= Chantal Kaboré-Zoungrana =

Burkinabé animal nutritionist and biosecurity expert

Chantal Yvette Kaboré-Zoungrana (née Kaboré) is a Burkinabé animal nutritionist and biosecurity expert. She is a professor at the University of Ouagadougou and former head of the national Burkina Faso National Biosafety Agency (Agence Nationale de la Biosécurité).

== Academic career ==
Kaboré-Zoungrana studied for her doctorate at the Pierre and Marie Curie University, Paris, in 1982. She earned a further doctorate in her home city at the University of Ouagadougou in 1995. While she was based at Nazi Boni University, Kaboré-Zoungrana investigated the effects of plant nutrition on livestock, including measuring the health of sheep consuming native plants Afzelia africana, Pterocarpus erinaceus or Khaya senegalensis when obtained during different seasons.

She was promoted to full professorship in 2008 in the Rural Department of the University of Ouagadougou. Kaboré-Zoungrana has at different times served as Head of the Animal Production Department, Director of the Institute of Rural Development, Director of the Institute of Nature and Life Science at the university. Kaboré-Zoungrana is Fellow and Member of the Board of the National Academy of Sciences, Arts and Letters of Burkina Faso, and was elected a Fellow of the African Academy of Sciences in 2018.

== Biosecurity ==
In 2008 Kaboré-Zoungrana became Director-General of the National Biosafety Agency. As part of this role Kaboré-Zoungrana announced the trialling of genetically modified cotton in association with Monsanto, an important crop for Burkina Faso, in 2011. However the agency under her leadership also did not renew Monsanto's license to grow Bt cotton in Burkina Faso amid concerns over quality, actual-vs-predicted gains and financial benefits for farmers. She has published on how to advocate and educate the use of genetically modified crops in sub-Saharan Africa, where many countries have banned the use of these crops.

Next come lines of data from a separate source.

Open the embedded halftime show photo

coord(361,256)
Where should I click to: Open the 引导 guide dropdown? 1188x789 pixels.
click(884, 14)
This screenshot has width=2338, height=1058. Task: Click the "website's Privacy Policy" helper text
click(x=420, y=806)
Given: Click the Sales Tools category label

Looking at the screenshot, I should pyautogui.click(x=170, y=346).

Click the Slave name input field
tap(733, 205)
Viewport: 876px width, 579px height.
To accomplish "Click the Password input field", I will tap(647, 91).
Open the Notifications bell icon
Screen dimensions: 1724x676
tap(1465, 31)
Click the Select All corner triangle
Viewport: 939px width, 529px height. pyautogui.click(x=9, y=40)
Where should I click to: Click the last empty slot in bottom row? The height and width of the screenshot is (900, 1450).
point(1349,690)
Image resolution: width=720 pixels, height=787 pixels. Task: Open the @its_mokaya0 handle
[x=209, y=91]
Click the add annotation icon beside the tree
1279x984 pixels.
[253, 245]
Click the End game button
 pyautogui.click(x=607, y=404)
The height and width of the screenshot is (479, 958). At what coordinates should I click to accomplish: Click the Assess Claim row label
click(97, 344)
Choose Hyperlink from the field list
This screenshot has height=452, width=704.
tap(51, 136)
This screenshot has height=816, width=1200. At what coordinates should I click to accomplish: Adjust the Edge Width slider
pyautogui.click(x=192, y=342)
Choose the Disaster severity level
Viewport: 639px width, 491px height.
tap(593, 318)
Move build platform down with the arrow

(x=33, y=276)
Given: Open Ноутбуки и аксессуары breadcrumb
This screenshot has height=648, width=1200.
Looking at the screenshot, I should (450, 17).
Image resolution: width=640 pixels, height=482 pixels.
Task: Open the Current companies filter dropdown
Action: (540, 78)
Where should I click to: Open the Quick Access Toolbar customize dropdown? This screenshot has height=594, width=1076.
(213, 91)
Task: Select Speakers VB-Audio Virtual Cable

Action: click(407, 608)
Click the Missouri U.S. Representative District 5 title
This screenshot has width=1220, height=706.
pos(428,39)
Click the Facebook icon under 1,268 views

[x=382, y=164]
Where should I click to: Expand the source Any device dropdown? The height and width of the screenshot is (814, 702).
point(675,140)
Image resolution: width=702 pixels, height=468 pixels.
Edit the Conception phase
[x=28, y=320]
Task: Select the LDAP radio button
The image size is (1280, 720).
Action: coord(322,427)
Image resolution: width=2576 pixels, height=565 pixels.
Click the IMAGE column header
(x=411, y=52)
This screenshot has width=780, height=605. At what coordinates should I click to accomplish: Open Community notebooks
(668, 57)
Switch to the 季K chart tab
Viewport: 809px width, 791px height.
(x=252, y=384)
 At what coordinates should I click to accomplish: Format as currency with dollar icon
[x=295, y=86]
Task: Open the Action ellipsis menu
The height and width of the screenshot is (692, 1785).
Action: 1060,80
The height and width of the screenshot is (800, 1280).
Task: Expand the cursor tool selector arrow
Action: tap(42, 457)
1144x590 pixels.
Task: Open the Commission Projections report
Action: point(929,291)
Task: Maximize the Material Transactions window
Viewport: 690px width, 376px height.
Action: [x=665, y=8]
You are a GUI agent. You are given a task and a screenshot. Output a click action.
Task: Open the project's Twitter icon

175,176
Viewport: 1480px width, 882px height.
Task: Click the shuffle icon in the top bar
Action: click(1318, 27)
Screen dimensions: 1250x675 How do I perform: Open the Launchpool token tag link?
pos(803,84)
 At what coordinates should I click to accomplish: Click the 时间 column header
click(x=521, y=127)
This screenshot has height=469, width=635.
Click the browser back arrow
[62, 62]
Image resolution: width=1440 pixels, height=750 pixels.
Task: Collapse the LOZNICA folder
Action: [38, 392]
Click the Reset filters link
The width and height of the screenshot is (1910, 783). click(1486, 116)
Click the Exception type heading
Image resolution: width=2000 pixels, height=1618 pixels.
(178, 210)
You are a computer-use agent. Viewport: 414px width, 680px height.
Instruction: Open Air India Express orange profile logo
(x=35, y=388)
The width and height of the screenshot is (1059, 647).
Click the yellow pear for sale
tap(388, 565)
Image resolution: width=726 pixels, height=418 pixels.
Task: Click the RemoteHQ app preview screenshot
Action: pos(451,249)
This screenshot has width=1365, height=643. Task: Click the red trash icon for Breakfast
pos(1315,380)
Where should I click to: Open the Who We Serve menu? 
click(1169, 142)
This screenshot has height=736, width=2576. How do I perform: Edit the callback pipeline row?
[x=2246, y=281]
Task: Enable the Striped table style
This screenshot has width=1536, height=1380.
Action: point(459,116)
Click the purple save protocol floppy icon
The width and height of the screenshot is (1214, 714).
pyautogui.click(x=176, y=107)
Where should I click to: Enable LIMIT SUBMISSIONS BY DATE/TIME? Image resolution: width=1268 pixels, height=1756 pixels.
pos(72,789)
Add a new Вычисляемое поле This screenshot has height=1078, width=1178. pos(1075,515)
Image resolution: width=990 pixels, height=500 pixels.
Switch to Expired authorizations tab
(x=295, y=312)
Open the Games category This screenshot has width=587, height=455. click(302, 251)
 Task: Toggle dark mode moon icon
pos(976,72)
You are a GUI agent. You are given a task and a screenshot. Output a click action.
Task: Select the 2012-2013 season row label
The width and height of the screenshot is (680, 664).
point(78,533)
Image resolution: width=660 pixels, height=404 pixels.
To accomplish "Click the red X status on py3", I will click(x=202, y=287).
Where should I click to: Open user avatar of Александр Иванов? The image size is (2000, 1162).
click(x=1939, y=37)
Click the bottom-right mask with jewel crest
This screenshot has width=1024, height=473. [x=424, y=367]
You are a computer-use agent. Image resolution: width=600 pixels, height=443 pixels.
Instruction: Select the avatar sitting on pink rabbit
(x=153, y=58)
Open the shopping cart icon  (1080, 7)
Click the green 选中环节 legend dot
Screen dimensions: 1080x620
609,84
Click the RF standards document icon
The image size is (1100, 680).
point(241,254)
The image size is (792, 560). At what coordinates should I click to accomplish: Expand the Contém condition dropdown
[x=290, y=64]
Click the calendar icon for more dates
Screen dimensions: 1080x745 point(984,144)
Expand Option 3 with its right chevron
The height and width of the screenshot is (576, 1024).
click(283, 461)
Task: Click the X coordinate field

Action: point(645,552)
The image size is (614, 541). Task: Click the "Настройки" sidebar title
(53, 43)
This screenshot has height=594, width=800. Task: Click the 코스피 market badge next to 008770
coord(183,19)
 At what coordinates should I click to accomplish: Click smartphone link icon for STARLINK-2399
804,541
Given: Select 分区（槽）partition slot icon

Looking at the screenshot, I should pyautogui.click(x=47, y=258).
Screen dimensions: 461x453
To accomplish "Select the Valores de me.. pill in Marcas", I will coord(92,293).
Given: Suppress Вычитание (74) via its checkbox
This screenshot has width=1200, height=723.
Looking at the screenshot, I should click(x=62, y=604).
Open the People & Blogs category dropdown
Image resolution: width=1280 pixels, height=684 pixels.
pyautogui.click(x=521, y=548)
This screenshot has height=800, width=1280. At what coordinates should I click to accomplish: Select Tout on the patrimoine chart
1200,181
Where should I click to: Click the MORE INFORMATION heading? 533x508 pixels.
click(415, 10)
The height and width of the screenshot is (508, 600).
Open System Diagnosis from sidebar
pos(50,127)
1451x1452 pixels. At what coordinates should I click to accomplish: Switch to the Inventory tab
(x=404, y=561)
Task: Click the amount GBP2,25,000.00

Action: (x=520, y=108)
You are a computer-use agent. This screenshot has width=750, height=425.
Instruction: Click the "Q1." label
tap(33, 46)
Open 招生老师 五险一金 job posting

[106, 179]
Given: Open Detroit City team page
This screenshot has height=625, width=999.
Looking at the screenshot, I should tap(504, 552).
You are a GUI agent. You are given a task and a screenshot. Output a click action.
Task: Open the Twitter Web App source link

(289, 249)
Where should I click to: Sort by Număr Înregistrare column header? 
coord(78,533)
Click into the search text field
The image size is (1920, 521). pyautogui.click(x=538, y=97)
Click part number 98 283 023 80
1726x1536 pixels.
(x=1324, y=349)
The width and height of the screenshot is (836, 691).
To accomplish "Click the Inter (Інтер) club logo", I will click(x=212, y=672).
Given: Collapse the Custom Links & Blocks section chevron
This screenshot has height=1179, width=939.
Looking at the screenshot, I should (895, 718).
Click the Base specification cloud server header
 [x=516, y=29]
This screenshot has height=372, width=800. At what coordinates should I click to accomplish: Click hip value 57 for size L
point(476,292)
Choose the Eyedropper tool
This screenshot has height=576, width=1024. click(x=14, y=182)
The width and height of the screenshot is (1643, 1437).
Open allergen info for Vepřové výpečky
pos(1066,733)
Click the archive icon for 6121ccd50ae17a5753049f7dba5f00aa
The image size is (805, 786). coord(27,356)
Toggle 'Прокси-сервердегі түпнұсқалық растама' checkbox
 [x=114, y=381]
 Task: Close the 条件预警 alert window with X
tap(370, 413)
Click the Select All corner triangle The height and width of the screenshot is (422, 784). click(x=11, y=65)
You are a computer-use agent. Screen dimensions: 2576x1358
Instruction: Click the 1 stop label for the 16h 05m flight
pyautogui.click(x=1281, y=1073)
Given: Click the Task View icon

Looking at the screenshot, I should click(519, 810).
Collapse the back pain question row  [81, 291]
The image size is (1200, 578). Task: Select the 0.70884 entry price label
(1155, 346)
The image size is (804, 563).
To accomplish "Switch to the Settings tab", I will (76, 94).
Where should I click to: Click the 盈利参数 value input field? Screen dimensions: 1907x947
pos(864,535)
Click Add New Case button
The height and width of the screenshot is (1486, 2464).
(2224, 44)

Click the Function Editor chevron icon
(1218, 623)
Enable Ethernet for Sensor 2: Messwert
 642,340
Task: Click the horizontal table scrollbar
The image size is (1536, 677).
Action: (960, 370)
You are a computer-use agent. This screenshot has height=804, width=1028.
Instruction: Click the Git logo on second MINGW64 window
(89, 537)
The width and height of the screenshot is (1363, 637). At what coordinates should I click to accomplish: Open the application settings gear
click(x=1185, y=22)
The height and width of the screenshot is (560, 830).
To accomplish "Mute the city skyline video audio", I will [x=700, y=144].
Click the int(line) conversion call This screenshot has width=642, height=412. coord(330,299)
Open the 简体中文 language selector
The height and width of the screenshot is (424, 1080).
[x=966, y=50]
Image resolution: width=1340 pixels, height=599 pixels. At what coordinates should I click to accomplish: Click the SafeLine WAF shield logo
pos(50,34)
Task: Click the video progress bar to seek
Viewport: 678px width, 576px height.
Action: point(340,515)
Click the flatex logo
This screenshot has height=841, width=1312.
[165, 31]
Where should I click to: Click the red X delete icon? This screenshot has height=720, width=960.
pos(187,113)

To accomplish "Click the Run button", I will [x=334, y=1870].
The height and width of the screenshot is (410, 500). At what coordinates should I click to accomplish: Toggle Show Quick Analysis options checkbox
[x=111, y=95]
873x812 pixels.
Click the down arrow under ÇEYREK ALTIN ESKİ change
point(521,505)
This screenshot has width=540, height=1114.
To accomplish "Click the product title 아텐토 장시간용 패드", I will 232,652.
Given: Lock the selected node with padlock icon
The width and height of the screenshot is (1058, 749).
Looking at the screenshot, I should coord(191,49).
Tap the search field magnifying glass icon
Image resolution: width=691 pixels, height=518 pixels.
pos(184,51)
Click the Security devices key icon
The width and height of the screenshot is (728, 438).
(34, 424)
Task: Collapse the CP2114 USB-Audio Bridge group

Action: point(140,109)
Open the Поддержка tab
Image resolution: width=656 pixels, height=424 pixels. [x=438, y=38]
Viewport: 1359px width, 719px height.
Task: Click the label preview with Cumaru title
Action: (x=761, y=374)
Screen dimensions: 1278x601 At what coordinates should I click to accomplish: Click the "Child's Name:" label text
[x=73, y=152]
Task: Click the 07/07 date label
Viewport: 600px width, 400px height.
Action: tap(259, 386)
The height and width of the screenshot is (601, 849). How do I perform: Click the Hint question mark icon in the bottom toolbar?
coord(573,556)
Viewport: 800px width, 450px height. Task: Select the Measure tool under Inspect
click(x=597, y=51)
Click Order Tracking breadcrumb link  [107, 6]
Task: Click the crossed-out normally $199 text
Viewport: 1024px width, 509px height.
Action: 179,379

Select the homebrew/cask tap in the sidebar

She oversaw the implementation of a Target Malaria project to release sterile male mosquitoes, carrying a gene drive to spread the sterility through the native population, in rural areas of Burkina Faso in order to reduce the mosquito population. In 2019 Kaboré-Zoungrana also opened a new National Biosafety Laboratory on the Institut de l'Environnement et Recherches Agricoles campus in Ouagadougou, alongside Prof Alkassoum Maiga, Minister of Higher Education, Scientific Research and Innovation. Kaboré-Zoungrana retired from this role in 2019 and was succeeded by Prof Nicolas Barro.